▶ _What is required_
Go through the data below and retype all of it exactly.

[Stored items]
######

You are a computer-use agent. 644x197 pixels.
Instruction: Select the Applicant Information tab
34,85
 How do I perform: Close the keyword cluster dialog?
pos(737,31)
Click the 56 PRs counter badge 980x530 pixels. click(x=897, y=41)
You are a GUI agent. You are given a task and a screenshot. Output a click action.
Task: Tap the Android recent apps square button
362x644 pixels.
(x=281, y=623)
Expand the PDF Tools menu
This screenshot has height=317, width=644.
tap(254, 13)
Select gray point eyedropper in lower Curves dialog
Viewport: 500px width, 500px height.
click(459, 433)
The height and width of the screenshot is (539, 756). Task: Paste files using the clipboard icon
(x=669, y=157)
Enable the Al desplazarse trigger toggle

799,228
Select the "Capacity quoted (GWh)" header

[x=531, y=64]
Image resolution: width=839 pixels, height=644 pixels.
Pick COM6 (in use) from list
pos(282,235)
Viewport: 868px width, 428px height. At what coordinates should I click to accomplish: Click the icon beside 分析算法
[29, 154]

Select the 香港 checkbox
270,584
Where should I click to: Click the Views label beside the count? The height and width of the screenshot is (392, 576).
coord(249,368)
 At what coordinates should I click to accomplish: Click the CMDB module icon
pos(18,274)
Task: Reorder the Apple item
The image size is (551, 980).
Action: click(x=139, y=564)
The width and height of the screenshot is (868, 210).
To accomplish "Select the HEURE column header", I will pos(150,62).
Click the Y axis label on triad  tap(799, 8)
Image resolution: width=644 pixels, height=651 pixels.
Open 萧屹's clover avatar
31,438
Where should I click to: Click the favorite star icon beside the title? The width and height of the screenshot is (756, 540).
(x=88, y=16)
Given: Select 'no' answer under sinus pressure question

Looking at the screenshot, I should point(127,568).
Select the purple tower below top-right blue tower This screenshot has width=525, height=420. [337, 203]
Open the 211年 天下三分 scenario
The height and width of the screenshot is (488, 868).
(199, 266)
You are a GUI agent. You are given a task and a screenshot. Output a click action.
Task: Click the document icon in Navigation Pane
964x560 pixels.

######

▶ _Answer space_
You are a computer-use agent. 644x197 pixels.
Instruction: Select the Applicant Information tab
34,85
 How do I perform: Close the keyword cluster dialog?
pos(737,31)
Click the 56 PRs counter badge 980x530 pixels. click(x=897, y=41)
You are a GUI agent. You are given a task and a screenshot. Output a click action.
Task: Tap the Android recent apps square button
362x644 pixels.
(x=281, y=623)
Expand the PDF Tools menu
This screenshot has height=317, width=644.
tap(254, 13)
Select gray point eyedropper in lower Curves dialog
Viewport: 500px width, 500px height.
click(459, 433)
The height and width of the screenshot is (539, 756). Task: Paste files using the clipboard icon
(x=669, y=157)
Enable the Al desplazarse trigger toggle

799,228
Select the "Capacity quoted (GWh)" header

[x=531, y=64]
Image resolution: width=839 pixels, height=644 pixels.
Pick COM6 (in use) from list
pos(282,235)
Viewport: 868px width, 428px height. At what coordinates should I click to accomplish: Click the icon beside 分析算法
[29, 154]

Select the 香港 checkbox
270,584
Where should I click to: Click the Views label beside the count? The height and width of the screenshot is (392, 576).
coord(249,368)
 At what coordinates should I click to accomplish: Click the CMDB module icon
pos(18,274)
Task: Reorder the Apple item
The image size is (551, 980).
Action: click(x=139, y=564)
The width and height of the screenshot is (868, 210).
To accomplish "Select the HEURE column header", I will pos(150,62).
Click the Y axis label on triad  tap(799, 8)
Image resolution: width=644 pixels, height=651 pixels.
Open 萧屹's clover avatar
31,438
Where should I click to: Click the favorite star icon beside the title? The width and height of the screenshot is (756, 540).
(x=88, y=16)
Given: Select 'no' answer under sinus pressure question

Looking at the screenshot, I should point(127,568).
Select the purple tower below top-right blue tower This screenshot has width=525, height=420. [337, 203]
Open the 211年 天下三分 scenario
The height and width of the screenshot is (488, 868).
(199, 266)
You are a GUI agent. You are given a task and a screenshot. Output a click action.
Task: Click the document icon in Navigation Pane
964x560 pixels.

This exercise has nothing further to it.